Switch Nursing: A Breastfeeding Technique

What is it and when should you try it?

Breastfeeding newborn
Switch nursing can keep a sleepy newborn breastfeeding longer. Ed Freeman/Getty Images

What Is Switch Nursing?

Switch nursing is a breastfeeding technique that involves alternating breasts multiple times during a feeding. When you use this breastfeeding method, your baby breastfeeds for a few minutes on one breast, switches over to the other breast for a few minutes, then switches back to the first breast again and so on.

When Would You Use the Switch Nursing Technique?

If your baby is latching on and breastfeeding well, you shouldn't stop him to switch breasts.

Let your child finish breastfeeding on one side, then offer the other breast. However, if your breast milk supply is low, your baby is sleepy at the breast, or your little one is gaining weight slowly, the switch nursing technique may be helpful.  

Switch Nursing for a Sleepy Baby

Switching breasts frequently during a feeding may help to keep a sleepy baby sucking longer. Each time your baby slows down, stops sucking, or starts to fall asleep, changing side can wake him up and encourage him to start sucking again.

Switch Nursing for Slow Weight Gain

If you baby isn't gaining the expected amount of weight, switch nursing may help to increase the amount of breast milk that he gets at each feeding. By switching back and forth between breasts, it could encourage your baby to suck for a longer period while stimulating the let-down of breast milk from your breasts to occur multiple times.

Switch Nursing to Increase Your Breast Milk Supply

If you have a low breast milk supply, you can use switch nursing to try to boost it up.

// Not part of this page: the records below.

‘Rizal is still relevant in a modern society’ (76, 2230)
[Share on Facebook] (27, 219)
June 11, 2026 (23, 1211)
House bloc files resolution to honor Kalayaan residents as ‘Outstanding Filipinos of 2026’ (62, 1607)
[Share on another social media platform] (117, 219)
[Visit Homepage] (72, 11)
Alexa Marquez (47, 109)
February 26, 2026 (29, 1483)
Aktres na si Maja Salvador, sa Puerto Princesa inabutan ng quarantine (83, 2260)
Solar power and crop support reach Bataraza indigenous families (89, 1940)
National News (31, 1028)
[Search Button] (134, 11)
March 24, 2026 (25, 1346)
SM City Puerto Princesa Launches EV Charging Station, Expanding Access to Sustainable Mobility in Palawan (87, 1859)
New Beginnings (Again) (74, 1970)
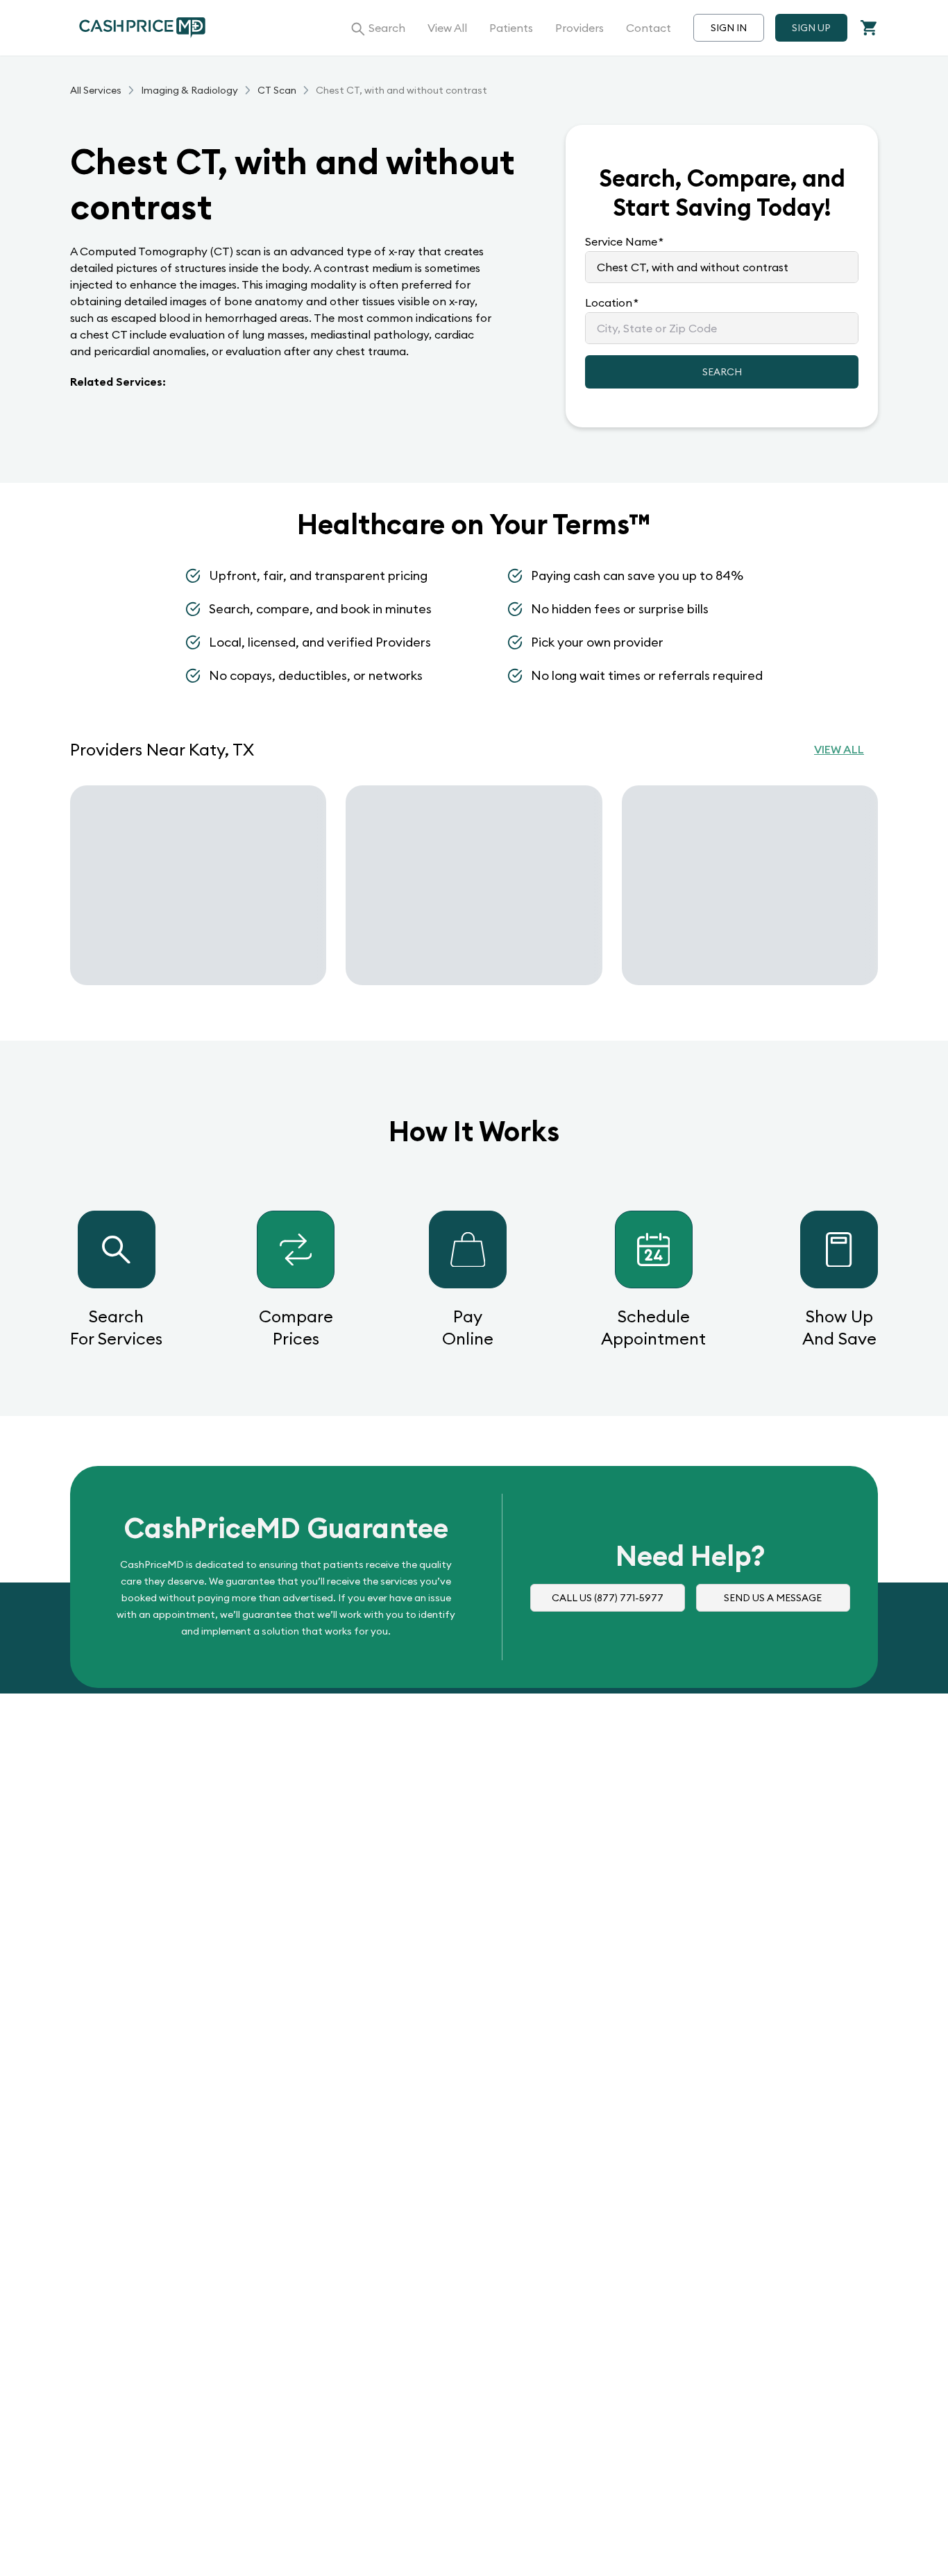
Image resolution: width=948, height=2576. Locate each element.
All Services (95, 90)
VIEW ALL (839, 749)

The extra stimulation to both breasts from changing sides a few times throughout a feeding can lead to an increase in the supply of breast milk.

Monitor Your Baby While You're Switch Nursing

If you have a low breast milk supply, a sleepy newborn, or a baby who's gaining weight slowly, be sure to keep in close contact with your child's health care provider.

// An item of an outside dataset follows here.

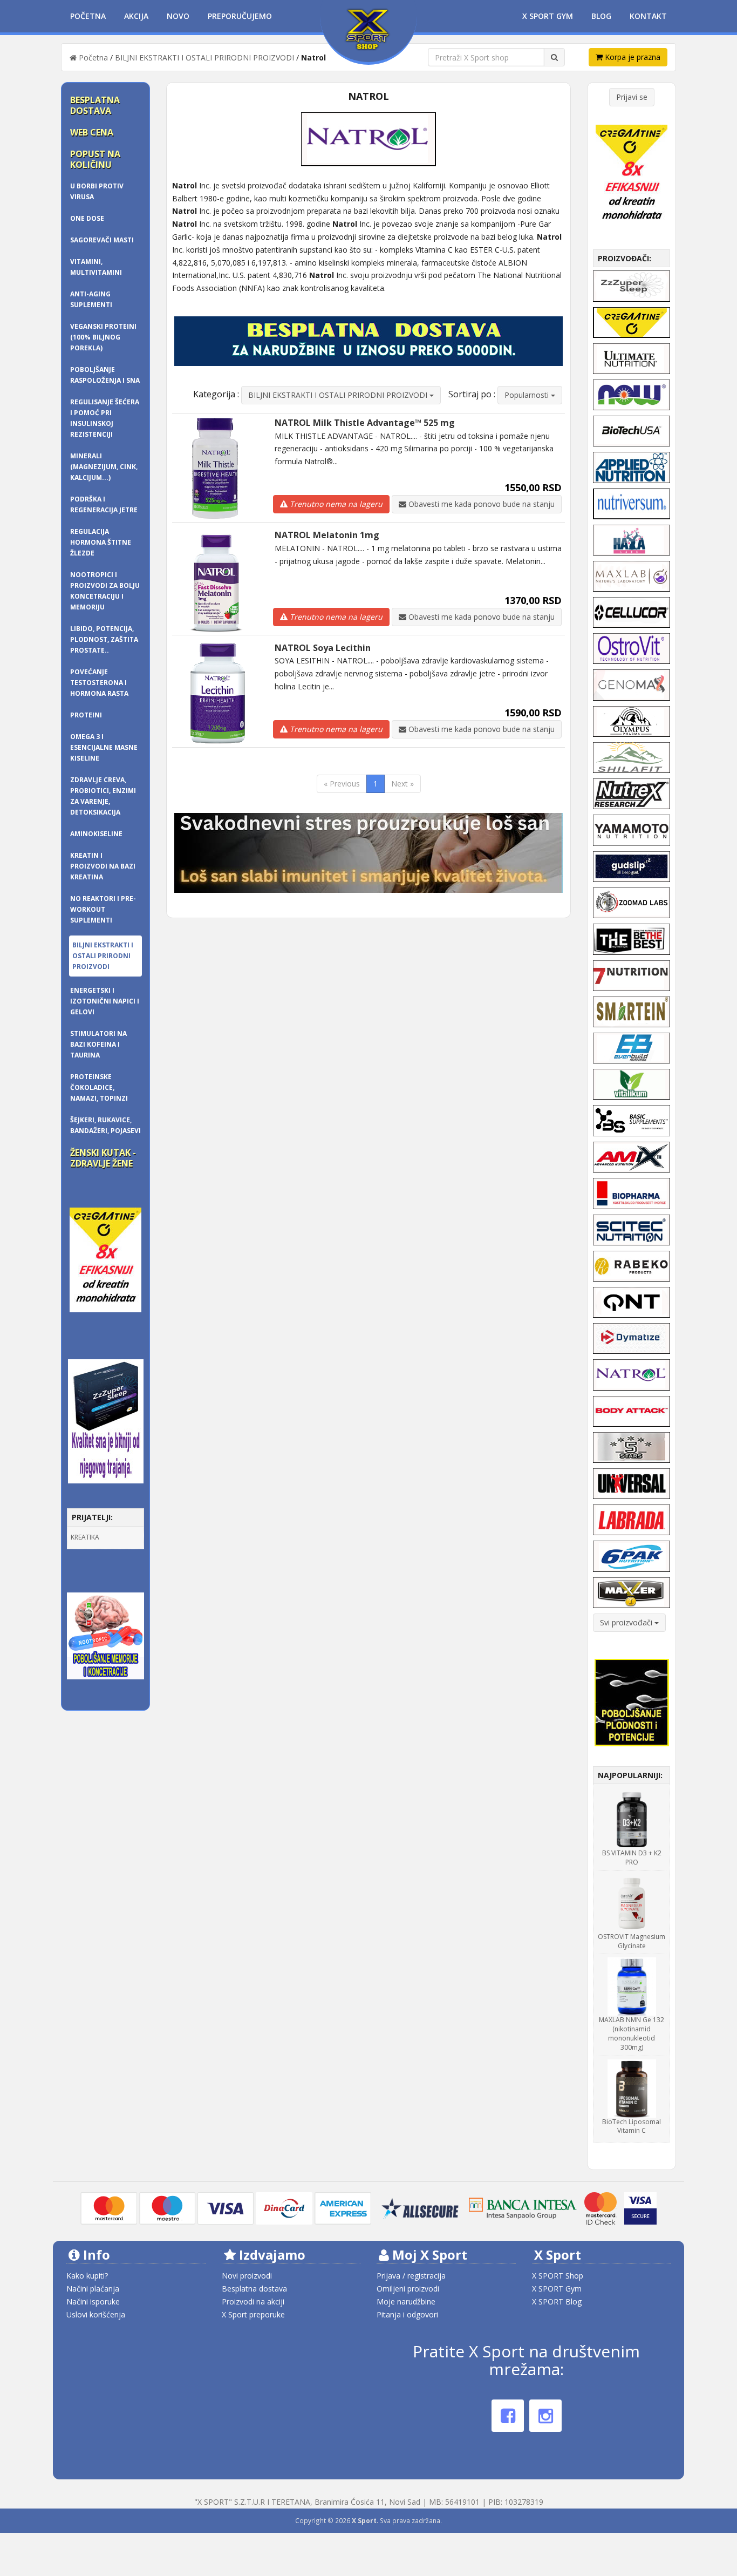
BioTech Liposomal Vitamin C (631, 2126)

While you're working on getting breastfeeding established and going well, the pediatrician can make sure your baby is healthy and that he's getting enough breast milk.

You can also monitor your child at home by keeping track of his wet and dirty diapers and watching for signs of dehydration.

When to Stop Switch Nursing

Switch nursing may work well during the first few days of breastfeeding or when your child is going through a growth spurt, but it's not meant to be used over an extended period of time. Once your breast milk supply goes up, your baby is more alert, and breastfeeding is going well, you do not need to change sides more than once a feeding. You should be able to breastfeed your child on one side until that breast is emptied before switching to the other side for the remainder of the feeding. Some newborns will even be happy and satisfied with just a single breast at each feeding. Just remember to alternate the breast you begin each feeding on so that you can keep both breasts stimulated and making breast milk.

The Downside to Switch Nursing 

One of the issues with switch nursing is that a baby may not breastfeed long enough on either breast to get to the hindmilk. Hindmilk is the high fat, high-calorie milk that mixes into the breast milk a few minutes into a feeding. A baby who's only breastfeeding for a few minutes on one side may only get foremilk on that side. Then, when he switches over to the other breast, he gets foremilk again. So, while a child may get more breast milk from switch nursing, he may not be getting the fat and calories that he would be getting if he were to breastfeeding longer on the same breast.

Where to Find More Information or Assistance

If, at any time, you're worried that your little one isn't getting enough breast milk or that she's too sleepy for most feedings, notify your baby's doctor. The doctor will check your child's weight and health. You can also talk to your doctor, a lactation consultant, or a local La Leche group to learn about other techniques or get answers to any questions you may have about building and maintaining a healthy supply of breast milk for your baby.

 

Sources:

American Academy of Pediatrics. New Mother’s Guide To Breastfeeding. Bantam Books. New York. 2011.

Lawrence, Ruth A., MD, Lawrence, Robert M., MD. Breastfeeding A Guide For The Medical Profession Seventh Edition.  Mosby. 2011.

Riordan, J., and Wambach, K. Breastfeeding and Human Lactation Fourth Edition. Jones and Bartlett Learning. 2014.